Gavur Gölü çöl olmasın!

Gavur Gölü, Dünya Su Forumu'na taşındı. Göl alanının yakın gelecekte çöl haline gelmemesi için önlem alınması gerektiği vurgulandı

23 Mart 2009 02:00

Kahramanmaraş Sütçü İmam Üniversitesi (KSÜ) Öğretim Üyesi Yrd. Doç. Dr. Mehmet Gürbüz, Gavur Gölü alanının yakın gelecekte çöl haline gelmemesi için önlem alınması gerektiğini söyledi. 

İstanbul'da yapılan 5. Dünya Su Forumu'na katılarak Gavur Gölü ile ilgili sunum yapan Gürbüz, AA muhabirine yaptığı açıklamada, Kahramanmaraş'ın Türkoğlu ilçesi Beyoğlu beldesinde bulunan ve 40 yıldır kurutulmaya çalışılan Gavur Gölü'nün korunmasının, su forumunda da gündeme geldiğini ve konunun tartışıldığını bildirdi.

‘Göl alanı çöl olacak’

Küresel ısınma ve artan susuzluk göz önüne alındığında, Türkiye'deki sulak alanların başında yer alan Gavur Gölü'nün tamamen kurutulmasının çok yanlış olduğunun bugün daha iyi anlaşıldığını ifade eden Gürbüz, şöyle konuştu:
"Dünya Su Forumu'na başta Birleşmiş Milletler olmak üzere dünyadaki tüm ilgili kuruluşlar katıldı. Herkes en küçük alanı bile korumaya büyük özen gösteriyor. Örneğin Afrika'daki en küçük alan, Brezilya'daki sulak alanlar bile korunmaya ve yağmur suyundan daha verimli yararlanmaya çalışılıyor. Aynı zamanda çok küçük bitkilerin su ekolojisi üzerine katkıları konuşuluyor. Bunlar konuşulurken bizim 150 bin hektarlık Gavur Gölü'nü boşaltmamız çok mantıklı görünmüyor. Gavur Gölü'nün en az 10 bin dönümü en kısa zamanda eski haline getirilmeli. Aksi halde göl alanı yakın gelecekte çöl haline gelecek. Bunun belirtileri şimdiden görülmeye başlandı."

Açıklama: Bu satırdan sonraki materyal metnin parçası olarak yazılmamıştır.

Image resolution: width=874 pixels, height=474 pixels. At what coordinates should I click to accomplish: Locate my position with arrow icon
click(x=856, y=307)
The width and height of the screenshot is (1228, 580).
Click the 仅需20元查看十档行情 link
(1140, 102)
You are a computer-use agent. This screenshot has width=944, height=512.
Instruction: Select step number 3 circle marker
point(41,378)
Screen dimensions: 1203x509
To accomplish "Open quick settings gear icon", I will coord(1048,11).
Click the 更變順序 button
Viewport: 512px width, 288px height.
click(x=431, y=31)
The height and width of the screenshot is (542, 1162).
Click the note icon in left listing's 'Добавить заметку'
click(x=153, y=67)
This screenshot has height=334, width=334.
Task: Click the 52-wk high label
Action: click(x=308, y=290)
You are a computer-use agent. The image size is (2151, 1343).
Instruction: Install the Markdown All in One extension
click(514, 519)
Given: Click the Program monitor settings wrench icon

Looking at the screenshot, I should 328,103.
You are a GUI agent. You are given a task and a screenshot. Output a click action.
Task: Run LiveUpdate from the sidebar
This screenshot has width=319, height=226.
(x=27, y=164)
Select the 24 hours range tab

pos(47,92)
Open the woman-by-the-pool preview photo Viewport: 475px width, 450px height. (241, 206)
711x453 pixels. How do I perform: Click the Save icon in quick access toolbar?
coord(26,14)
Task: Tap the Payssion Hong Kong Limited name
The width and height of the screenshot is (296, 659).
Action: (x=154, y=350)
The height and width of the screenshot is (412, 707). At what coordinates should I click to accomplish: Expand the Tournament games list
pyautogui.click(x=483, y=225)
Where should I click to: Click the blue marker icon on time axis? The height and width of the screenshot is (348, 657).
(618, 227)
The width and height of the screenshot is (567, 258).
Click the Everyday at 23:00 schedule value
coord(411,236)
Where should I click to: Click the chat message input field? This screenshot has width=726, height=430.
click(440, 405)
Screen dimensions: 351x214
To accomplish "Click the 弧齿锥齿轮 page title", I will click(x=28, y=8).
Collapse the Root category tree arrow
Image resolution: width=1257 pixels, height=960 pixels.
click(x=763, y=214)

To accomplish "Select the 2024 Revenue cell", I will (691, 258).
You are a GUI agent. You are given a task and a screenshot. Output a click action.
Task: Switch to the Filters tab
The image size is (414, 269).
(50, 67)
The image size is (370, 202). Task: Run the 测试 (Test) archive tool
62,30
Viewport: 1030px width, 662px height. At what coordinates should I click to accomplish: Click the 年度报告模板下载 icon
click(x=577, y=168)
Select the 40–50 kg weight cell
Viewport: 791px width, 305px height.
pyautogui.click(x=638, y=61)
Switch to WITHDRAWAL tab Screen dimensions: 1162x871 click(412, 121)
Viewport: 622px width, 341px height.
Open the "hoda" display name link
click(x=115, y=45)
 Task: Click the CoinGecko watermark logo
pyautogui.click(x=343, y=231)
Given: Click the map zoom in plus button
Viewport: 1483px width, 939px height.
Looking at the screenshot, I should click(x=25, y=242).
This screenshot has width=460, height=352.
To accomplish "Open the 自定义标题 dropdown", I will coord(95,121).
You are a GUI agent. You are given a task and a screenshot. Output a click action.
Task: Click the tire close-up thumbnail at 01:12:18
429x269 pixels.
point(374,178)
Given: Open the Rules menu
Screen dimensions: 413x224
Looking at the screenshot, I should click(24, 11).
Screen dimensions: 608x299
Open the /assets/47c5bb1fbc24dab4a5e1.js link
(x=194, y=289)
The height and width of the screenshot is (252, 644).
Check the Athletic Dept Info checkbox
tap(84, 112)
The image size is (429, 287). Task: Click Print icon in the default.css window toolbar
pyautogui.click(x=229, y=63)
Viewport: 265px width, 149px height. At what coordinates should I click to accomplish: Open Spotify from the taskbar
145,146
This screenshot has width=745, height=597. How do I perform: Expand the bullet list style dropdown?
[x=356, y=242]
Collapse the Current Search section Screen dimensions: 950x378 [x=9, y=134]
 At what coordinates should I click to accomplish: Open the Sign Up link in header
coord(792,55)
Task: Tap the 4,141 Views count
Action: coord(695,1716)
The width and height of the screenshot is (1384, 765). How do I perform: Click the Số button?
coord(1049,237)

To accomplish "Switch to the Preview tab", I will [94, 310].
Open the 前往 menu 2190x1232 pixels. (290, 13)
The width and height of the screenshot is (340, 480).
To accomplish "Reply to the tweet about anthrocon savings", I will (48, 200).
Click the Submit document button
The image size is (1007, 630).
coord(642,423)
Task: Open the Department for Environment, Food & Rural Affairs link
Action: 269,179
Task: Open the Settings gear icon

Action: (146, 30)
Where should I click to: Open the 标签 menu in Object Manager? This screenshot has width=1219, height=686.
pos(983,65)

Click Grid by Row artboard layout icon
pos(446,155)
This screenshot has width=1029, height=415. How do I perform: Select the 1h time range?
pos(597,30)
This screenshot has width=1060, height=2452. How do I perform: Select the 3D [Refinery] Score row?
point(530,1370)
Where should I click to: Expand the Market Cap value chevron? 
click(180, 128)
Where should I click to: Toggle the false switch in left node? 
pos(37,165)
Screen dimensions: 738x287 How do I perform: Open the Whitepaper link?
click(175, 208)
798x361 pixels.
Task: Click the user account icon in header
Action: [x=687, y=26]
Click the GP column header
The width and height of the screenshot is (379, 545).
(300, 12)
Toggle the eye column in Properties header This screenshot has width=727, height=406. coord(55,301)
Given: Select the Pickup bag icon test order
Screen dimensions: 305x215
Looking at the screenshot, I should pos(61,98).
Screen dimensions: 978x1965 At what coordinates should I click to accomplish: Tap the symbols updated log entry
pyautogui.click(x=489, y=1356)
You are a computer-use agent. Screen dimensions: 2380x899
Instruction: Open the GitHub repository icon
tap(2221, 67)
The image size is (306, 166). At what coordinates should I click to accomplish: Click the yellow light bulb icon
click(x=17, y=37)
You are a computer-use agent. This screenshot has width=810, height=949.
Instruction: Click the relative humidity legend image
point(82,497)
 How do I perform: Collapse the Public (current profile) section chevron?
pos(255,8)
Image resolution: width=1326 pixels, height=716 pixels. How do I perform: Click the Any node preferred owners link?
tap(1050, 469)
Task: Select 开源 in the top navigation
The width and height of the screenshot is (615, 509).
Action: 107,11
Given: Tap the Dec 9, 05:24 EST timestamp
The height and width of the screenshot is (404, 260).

Gürbüz, Gavur Gölü'nün yeniden canlandırılmasıyla bölgedeki bitki kültürü, doğal hayat ve su kaynaklarının da canlanmış olacağını ve bunun da dünyadaki tek örnek olacağını savundu.

Gavur Gölü Dünya Su Forumu gündeminde

Gavur Gölü'nün göçebe kuşların konaklama alanı ve yıllardır barındıkları bir bölge olduğunu, günümüzde hala bu sirkülasyonun devam ettiğini bildiren Gürbüz, şunları kaydetti:
"Bu konu Dünya Su Forumu'nda da gündeme geldi. 10 bin dönümlük bir alanın korunması düşünülüyor. Ekosisteme, ekolojiye ve sulak alana herkes canlandırılmalı, sürdürülmeli ve kesinlikle korunmalı diye bakıyor. Gavur Gölü dünya su gündemine girdi, artık geriye dönüş yok. Göl alanında belirlenen bölümün doğal hayata kazandırılması için herkes fikir birliğinde. Eninde sonunda bu gerçekleşecek. Ne kadar çabuk hareket edilirse o kadar büyük mesafeler alınmış olacaktır."

Gavur Gölü

Kahramanmaraş'ın Türkoğlu ilçesinin güneyinde bulunan Gavur Gölü, geçmişte Türkiye'nin ve bölgenin en önemli sulak alanlarından idi. Tabanı turba denilen kömürleşmeye yüz tutmuş milyonlarca yıllık bitki, hayvan fosilleri ile doludur. Denizden yüksekliği 475-650 metre arasında değişen Gavur Gölü'nün etrafı yüksek dağlarla çevrilidir.

1950'li yıllardan itibaren sıtma ile mücadele ve tarım alanı elde etmek amacıyla Gavur Gölü kurutulmaya başlanmış, açılan büyük kanallarla gölün suyu kuzeyde bulunan Aksu Çayı ile Ceyhan Nehri'ne bağlanmıştır. Kurutma faaliyetleri 1966 yıllarında tamamlanmış olup yaklaşık 7125 hektar alan kurutulmuş, 275 hektarlık bir kısımda da kurutma çalışmaları devam etmektedir.

Göl içinde balık, yılan, kurbağa ve mikroorganizmalar burada konaklayan tür sayısı açısından büyük zenginliktir. Sahada Ocak 1968'de 900.000, Ocak 1969'da ise 101.000 kuş sayılmıştır.